According to the researchers, “If the model turns out to be accurate, we can conclude that practices of characterization were powerfully organized by a binary conception of gender… If the model becomes less accurate, we can conclude that gender was becoming a less pervasive organizing structure — or at least, that gender was being expressed in ways that no longer aligned with the binary division between he and she.”
And in fact the data does suggest that, over time, characterization become less “powerfully organized by a binary conception of gender.” While certain subsets of language become more strongly predictive as we move into the twentieth century (e.g. language describing the body and clothing), others become significantly less so (e.g. language describing “domestic space and subjectivity”). And while this, combined with the simultaneous decline women’s authorship, might suggest that fiction by women is more generally rigid in its descriptions of gender, the reverse actually appears to be true. As the authors put it:
Gender differences seem to be drawn more starkly in stories written by men. It is not immediately clear why, although one might guess that the explanation is related to the underrepresentation of women in their imaginative worlds. The lone woman in a Western or detective story may tend to be depicted very strongly as “The Woman.”

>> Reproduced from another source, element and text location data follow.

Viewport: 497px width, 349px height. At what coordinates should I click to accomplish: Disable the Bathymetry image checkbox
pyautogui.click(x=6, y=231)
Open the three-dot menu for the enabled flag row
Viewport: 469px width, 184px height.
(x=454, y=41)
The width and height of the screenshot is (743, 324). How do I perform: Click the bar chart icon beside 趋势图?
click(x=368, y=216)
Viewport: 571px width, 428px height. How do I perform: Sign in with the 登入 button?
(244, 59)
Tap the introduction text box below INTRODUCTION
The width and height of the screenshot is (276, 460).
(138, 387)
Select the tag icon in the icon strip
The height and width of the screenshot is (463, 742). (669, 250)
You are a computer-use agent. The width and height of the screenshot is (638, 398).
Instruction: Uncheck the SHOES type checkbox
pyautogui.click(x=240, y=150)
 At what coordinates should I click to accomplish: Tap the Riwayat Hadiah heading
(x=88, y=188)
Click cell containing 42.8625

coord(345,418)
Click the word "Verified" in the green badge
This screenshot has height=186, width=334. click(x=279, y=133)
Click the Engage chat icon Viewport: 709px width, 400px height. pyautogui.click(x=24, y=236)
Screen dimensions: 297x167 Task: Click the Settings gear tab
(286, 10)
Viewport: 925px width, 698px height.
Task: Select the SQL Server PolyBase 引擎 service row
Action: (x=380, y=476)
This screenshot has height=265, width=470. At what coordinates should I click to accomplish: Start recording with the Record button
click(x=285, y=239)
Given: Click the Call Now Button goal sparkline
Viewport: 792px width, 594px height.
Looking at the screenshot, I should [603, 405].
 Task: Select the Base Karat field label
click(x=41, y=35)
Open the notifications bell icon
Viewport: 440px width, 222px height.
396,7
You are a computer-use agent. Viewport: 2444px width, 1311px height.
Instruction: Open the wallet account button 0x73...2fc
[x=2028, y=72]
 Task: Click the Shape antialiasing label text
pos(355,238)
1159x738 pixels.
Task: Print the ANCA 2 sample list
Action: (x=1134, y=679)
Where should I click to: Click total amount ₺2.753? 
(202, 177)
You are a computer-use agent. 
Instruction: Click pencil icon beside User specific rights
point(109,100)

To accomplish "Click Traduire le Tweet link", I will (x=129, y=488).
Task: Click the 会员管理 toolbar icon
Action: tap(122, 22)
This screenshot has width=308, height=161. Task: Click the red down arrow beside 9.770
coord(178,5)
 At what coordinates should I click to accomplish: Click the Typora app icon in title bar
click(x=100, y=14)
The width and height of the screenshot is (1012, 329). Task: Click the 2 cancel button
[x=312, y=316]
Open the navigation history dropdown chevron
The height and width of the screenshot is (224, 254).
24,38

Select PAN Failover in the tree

Unbamlee (warned you) draw several interesting conclusions from their research. Many boil down to: “This is the beginning of an interesting line of inquiry, on which we are not prepared to comment further.” But one seems particularly insightful, and provides a welcome corrective to myopic tendencies that plague many disciplines:
If the proportion of novels written by women declined because men moved into a formerly feminine genre, while women were taking advantage of new opportunities elsewhere (for instance, writing nonfiction), then it would appear that genres themselves were becoming less strongly gendered. If that were true, it might make intuitive sense that gender roles inside fiction would be blurring at the same time. Indeed, it might not be a paradox at all that women writers left the genre where they had previously been segregated at the same time as gender roles were growing more flexible. This would seem paradoxical to literary critics only because we have a special professional interest in fiction, tempting us to view it as a barometer of equality generally — which it may not be at all.
Simon Reichley is the rights and operations manager at Melville House.